(Excerpts from a dataset)
+ + + +

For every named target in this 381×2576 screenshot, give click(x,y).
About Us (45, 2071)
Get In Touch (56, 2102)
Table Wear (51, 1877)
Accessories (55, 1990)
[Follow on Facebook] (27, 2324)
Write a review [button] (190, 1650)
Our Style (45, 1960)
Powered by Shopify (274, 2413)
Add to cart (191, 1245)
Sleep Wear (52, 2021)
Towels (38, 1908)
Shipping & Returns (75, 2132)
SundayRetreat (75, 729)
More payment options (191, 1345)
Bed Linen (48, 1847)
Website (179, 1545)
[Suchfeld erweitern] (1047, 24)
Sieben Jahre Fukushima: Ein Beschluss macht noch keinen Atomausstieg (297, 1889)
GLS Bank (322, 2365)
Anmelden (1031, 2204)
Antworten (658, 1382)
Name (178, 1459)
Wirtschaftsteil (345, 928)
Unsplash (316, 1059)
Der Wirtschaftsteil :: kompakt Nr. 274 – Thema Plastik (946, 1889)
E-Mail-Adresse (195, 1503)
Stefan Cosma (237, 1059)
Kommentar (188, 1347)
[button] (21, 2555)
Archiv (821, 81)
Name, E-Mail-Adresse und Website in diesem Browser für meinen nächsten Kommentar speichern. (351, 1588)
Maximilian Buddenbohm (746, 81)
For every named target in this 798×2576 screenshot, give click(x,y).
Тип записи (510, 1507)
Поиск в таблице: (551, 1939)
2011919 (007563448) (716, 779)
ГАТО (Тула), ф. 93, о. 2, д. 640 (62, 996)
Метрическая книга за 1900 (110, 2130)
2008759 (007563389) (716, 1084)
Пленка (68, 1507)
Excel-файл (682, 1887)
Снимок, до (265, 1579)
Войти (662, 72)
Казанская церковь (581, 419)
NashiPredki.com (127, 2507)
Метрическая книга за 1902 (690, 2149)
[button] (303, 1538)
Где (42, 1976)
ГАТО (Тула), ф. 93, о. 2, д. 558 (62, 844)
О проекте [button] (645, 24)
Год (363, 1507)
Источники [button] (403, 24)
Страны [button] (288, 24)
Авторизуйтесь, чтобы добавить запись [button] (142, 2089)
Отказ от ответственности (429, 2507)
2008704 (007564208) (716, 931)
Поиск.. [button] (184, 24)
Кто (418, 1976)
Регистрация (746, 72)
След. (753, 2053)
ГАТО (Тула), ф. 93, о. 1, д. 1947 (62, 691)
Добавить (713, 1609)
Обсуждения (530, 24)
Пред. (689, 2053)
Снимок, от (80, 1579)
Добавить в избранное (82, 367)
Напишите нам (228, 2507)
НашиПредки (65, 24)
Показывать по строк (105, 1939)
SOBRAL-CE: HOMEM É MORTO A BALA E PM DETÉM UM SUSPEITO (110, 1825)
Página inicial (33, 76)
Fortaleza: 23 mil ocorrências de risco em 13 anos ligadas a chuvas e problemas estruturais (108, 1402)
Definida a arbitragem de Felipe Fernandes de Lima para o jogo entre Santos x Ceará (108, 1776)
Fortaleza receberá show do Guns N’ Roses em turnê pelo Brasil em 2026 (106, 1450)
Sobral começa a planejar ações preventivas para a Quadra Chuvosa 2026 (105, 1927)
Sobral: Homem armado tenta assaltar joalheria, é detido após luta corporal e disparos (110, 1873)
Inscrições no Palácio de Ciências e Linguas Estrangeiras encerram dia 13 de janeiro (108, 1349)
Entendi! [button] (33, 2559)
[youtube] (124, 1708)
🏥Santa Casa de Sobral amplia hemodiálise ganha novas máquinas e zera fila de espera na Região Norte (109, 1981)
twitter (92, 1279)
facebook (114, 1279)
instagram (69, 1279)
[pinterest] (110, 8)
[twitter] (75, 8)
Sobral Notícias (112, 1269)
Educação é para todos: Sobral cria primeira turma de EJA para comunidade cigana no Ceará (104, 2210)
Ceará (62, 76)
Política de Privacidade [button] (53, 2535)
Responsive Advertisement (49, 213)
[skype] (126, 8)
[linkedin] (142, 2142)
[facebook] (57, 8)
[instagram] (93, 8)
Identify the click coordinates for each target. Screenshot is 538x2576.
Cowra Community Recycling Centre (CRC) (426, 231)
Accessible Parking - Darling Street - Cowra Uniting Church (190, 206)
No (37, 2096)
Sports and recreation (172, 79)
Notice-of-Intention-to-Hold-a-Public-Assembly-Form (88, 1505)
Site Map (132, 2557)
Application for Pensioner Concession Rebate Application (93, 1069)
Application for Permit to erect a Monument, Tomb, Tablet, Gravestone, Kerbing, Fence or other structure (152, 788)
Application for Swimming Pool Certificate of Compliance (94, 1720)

+ + + +

PROBLEM DESCRIPTION :: Transcribe every record above word for word.

EXERCISE SOLUTION ::
For every named target in this 381×2576 screenshot, give click(x,y).
About Us (45, 2071)
Get In Touch (56, 2102)
Table Wear (51, 1877)
Accessories (55, 1990)
[Follow on Facebook] (27, 2324)
Write a review [button] (190, 1650)
Our Style (45, 1960)
Powered by Shopify (274, 2413)
Add to cart (191, 1245)
Sleep Wear (52, 2021)
Towels (38, 1908)
Shipping & Returns (75, 2132)
SundayRetreat (75, 729)
More payment options (191, 1345)
Bed Linen (48, 1847)
Website (179, 1545)
[Suchfeld erweitern] (1047, 24)
Sieben Jahre Fukushima: Ein Beschluss macht noch keinen Atomausstieg (297, 1889)
GLS Bank (322, 2365)
Anmelden (1031, 2204)
Antworten (658, 1382)
Name (178, 1459)
Wirtschaftsteil (345, 928)
Unsplash (316, 1059)
Der Wirtschaftsteil :: kompakt Nr. 274 – Thema Plastik (946, 1889)
E-Mail-Adresse (195, 1503)
Stefan Cosma (237, 1059)
Kommentar (188, 1347)
[button] (21, 2555)
Archiv (821, 81)
Name, E-Mail-Adresse und Website in diesem Browser für meinen nächsten Kommentar speichern. (351, 1588)
Maximilian Buddenbohm (746, 81)
For every named target in this 798×2576 screenshot, give click(x,y).
Тип записи (510, 1507)
Поиск в таблице: (551, 1939)
2011919 (007563448) (716, 779)
ГАТО (Тула), ф. 93, о. 2, д. 640 (62, 996)
Метрическая книга за 1900 (110, 2130)
2008759 (007563389) (716, 1084)
Пленка (68, 1507)
Excel-файл (682, 1887)
Снимок, до (265, 1579)
Войти (662, 72)
Казанская церковь (581, 419)
NashiPredki.com (127, 2507)
Метрическая книга за 1902 (690, 2149)
[button] (303, 1538)
Где (42, 1976)
ГАТО (Тула), ф. 93, о. 2, д. 558 (62, 844)
О проекте [button] (645, 24)
Год (363, 1507)
Источники [button] (403, 24)
Страны [button] (288, 24)
Авторизуйтесь, чтобы добавить запись [button] (142, 2089)
Отказ от ответственности (429, 2507)
2008704 (007564208) (716, 931)
Поиск.. [button] (184, 24)
Кто (418, 1976)
Регистрация (746, 72)
След. (753, 2053)
ГАТО (Тула), ф. 93, о. 1, д. 1947 (62, 691)
Добавить (713, 1609)
Обсуждения (530, 24)
Пред. (689, 2053)
Снимок, от (80, 1579)
Добавить в избранное (82, 367)
Напишите нам (228, 2507)
НашиПредки (65, 24)
Показывать по строк (105, 1939)
SOBRAL-CE: HOMEM É MORTO A BALA E PM DETÉM UM SUSPEITO (110, 1825)
Página inicial (33, 76)
Fortaleza: 23 mil ocorrências de risco em 13 anos ligadas a chuvas e problemas estruturais (108, 1402)
Definida a arbitragem de Felipe Fernandes de Lima para o jogo entre Santos x Ceará (108, 1776)
Fortaleza receberá show do Guns N’ Roses em turnê pelo Brasil em 2026 (106, 1450)
Sobral começa a planejar ações preventivas para a Quadra Chuvosa 2026 (105, 1927)
Sobral: Homem armado tenta assaltar joalheria, é detido após luta corporal e disparos (110, 1873)
Inscrições no Palácio de Ciências e Linguas Estrangeiras encerram dia 13 de janeiro (108, 1349)
Entendi! [button] (33, 2559)
[youtube] (124, 1708)
🏥Santa Casa de Sobral amplia hemodiálise ganha novas máquinas e zera fila de espera na Região Norte (109, 1981)
twitter (92, 1279)
facebook (114, 1279)
instagram (69, 1279)
[pinterest] (110, 8)
[twitter] (75, 8)
Sobral Notícias (112, 1269)
Educação é para todos: Sobral cria primeira turma de EJA para comunidade cigana no Ceará (104, 2210)
Ceará (62, 76)
Política de Privacidade [button] (53, 2535)
Responsive Advertisement (49, 213)
[skype] (126, 8)
[linkedin] (142, 2142)
[facebook] (57, 8)
[instagram] (93, 8)
Identify the click coordinates for each target. Screenshot is 538x2576.
Cowra Community Recycling Centre (CRC) (426, 231)
Accessible Parking - Darling Street - Cowra Uniting Church (190, 206)
No (37, 2096)
Sports and recreation (172, 79)
Notice-of-Intention-to-Hold-a-Public-Assembly-Form (88, 1505)
Site Map (132, 2557)
Application for Pensioner Concession Rebate Application (93, 1069)
Application for Permit to erect a Monument, Tomb, Tablet, Gravestone, Kerbing, Fence or other structure (152, 788)
Application for Swimming Pool Certificate of Compliance (94, 1720)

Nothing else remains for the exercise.